Event Grid Reliability¶
Home | Best Practices | Operational Excellence | Event Grid Reliability
Best practices for ensuring reliable event delivery with Azure Event Grid.
Overview¶
Azure Event Grid provides at-least-once delivery guarantees. This guide covers patterns for maximizing reliability and handling failures.
Delivery Guarantees¶
Event Grid SLAs¶
| Aspect | Guarantee | Notes |
|---|---|---|
| Delivery | At-least-once | Events may be delivered multiple times |
| Ordering | No guarantee | Within partition only (Event Hubs) |
| Latency | Sub-second | 99th percentile < 1 second |
| Durability | 24 hours | Default retry period |
Retry Configuration¶
{
"properties": {
"retryPolicy": {
"maxDeliveryAttempts": 30,
"eventTimeToLiveInMinutes": 1440
},
"deadLetterDestination": {
"endpointType": "StorageBlob",
"properties": {
"resourceId": "/subscriptions/{sub}/resourceGroups/{rg}/providers/Microsoft.Storage/storageAccounts/{account}",
"blobContainerName": "deadletter"
}
}
}
}
Idempotent Event Handling¶
Handler Pattern¶
from functools import wraps
import hashlib
import redis
class EventGridHandler:
"""Idempotent Event Grid event handler."""

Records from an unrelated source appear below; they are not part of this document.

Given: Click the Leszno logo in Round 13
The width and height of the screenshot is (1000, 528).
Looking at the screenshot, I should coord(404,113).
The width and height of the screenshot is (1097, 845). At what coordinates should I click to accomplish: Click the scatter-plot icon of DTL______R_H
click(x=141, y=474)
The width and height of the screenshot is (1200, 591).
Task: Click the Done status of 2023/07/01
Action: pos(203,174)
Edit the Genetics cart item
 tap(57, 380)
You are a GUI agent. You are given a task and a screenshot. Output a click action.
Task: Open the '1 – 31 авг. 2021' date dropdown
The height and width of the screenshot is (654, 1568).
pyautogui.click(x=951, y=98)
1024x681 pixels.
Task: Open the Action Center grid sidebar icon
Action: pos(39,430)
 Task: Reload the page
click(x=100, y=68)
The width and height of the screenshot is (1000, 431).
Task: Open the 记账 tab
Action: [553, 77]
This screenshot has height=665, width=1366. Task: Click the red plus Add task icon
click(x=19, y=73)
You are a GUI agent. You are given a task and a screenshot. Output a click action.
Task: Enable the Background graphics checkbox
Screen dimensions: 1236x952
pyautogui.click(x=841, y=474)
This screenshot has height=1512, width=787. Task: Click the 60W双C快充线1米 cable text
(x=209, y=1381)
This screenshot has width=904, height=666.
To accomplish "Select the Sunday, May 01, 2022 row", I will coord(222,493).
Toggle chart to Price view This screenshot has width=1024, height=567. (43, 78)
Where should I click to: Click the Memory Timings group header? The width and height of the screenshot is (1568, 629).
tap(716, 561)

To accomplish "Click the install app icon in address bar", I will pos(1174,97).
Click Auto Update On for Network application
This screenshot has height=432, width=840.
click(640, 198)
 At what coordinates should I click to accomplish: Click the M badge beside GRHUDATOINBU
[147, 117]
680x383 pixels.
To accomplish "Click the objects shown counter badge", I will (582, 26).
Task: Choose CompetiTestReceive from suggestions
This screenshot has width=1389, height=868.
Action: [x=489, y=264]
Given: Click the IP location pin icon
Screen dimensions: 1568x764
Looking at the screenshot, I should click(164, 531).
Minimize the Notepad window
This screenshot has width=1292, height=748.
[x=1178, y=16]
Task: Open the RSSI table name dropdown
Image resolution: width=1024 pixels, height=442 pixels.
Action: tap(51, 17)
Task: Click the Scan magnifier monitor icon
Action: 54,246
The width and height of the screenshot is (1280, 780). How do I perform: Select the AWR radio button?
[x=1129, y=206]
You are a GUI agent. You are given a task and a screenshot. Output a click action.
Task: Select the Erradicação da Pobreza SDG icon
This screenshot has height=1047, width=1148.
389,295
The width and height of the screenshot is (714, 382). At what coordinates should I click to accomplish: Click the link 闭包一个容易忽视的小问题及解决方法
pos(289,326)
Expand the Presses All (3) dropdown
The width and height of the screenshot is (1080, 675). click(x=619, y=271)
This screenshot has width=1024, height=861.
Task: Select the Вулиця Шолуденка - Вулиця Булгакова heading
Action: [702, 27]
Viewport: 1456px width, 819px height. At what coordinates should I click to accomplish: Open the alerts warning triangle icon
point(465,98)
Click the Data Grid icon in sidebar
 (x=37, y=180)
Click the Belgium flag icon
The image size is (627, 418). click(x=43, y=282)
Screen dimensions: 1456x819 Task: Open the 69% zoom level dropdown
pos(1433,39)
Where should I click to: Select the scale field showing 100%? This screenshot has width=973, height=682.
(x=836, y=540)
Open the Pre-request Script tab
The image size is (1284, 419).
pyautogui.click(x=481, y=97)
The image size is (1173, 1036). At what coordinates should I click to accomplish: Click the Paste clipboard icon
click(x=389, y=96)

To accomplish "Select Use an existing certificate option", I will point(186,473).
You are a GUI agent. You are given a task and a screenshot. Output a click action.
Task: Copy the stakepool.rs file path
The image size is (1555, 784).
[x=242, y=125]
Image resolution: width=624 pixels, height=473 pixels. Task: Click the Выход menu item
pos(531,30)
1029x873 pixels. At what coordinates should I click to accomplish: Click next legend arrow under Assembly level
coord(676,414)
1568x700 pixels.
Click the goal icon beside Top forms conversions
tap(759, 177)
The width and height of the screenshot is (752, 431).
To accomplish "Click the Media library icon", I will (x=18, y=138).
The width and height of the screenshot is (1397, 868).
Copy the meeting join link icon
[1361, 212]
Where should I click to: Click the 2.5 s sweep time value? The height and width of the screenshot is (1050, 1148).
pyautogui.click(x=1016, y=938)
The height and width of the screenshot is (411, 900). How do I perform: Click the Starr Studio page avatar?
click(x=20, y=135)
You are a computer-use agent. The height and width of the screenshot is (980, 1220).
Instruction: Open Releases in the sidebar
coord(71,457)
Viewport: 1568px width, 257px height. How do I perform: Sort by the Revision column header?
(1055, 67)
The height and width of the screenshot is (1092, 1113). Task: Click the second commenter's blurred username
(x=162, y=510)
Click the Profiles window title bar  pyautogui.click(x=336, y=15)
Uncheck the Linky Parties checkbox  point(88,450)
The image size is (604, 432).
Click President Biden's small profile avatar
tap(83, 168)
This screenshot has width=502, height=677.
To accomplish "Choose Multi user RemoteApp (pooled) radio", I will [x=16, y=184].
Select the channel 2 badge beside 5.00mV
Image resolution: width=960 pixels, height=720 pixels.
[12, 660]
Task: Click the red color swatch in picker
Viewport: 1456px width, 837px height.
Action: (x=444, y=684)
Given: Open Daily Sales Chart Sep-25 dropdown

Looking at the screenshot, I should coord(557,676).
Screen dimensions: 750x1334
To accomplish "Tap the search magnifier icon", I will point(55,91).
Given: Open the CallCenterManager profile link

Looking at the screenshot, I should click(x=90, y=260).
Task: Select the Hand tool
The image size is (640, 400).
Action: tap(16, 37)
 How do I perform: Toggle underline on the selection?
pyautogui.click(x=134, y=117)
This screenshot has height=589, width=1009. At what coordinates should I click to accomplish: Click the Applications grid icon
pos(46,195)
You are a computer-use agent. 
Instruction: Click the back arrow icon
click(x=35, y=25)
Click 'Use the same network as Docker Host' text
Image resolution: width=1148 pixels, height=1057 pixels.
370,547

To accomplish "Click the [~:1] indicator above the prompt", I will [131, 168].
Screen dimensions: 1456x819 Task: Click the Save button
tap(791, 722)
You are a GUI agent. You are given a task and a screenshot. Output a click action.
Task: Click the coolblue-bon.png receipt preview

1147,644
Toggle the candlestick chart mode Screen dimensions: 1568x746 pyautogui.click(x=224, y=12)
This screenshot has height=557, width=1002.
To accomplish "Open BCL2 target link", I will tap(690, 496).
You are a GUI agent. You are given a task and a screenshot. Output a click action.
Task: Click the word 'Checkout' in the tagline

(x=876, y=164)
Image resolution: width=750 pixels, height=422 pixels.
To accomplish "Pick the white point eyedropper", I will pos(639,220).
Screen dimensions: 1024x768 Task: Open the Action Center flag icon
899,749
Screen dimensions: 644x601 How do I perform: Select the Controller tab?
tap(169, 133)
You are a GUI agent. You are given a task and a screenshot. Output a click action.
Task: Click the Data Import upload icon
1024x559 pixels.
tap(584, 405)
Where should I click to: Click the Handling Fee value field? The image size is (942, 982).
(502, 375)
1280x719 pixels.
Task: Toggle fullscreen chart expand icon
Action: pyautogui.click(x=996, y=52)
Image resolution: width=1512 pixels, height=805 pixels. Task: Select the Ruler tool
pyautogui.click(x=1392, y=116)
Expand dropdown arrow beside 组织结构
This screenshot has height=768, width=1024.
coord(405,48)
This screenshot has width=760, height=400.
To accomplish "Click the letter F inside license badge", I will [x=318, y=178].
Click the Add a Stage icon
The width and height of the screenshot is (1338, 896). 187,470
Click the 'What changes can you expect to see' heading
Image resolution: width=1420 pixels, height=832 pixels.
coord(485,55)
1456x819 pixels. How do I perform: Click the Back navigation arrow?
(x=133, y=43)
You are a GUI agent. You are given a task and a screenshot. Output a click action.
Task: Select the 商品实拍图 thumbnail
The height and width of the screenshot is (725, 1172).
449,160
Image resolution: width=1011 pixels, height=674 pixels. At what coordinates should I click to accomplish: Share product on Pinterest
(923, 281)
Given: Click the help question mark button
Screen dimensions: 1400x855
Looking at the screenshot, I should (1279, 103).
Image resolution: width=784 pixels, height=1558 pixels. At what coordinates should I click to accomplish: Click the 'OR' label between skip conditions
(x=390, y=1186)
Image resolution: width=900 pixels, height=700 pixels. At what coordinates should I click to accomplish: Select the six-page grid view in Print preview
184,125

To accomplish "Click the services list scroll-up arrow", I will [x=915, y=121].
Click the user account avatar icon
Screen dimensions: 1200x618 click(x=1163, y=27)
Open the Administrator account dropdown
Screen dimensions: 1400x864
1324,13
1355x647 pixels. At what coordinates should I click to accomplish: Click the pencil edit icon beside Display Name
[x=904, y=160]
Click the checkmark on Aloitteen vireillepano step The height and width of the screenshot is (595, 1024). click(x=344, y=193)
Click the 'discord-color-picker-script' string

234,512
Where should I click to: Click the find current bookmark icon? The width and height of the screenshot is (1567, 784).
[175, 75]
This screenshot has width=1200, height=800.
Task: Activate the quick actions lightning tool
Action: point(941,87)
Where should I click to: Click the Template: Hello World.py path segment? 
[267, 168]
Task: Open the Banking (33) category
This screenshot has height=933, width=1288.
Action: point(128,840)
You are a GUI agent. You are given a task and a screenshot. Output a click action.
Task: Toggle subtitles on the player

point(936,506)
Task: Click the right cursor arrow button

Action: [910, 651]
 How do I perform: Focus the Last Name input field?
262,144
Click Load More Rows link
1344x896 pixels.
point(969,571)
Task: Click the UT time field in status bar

def __init__(self, redis_client: redis.Redis):
self.redis = redis_client
self.processed_ttl = 86400 # 24 hours
def idempotent(self, func):
"""Decorator for idempotent event processing."""
@wraps(func)
def wrapper(event: dict):
event_id = event.get("id")
# Check if already processed
if self.redis.get(f"eventgrid:processed:{event_id}"):
print(f"Event {event_id} already processed, skipping")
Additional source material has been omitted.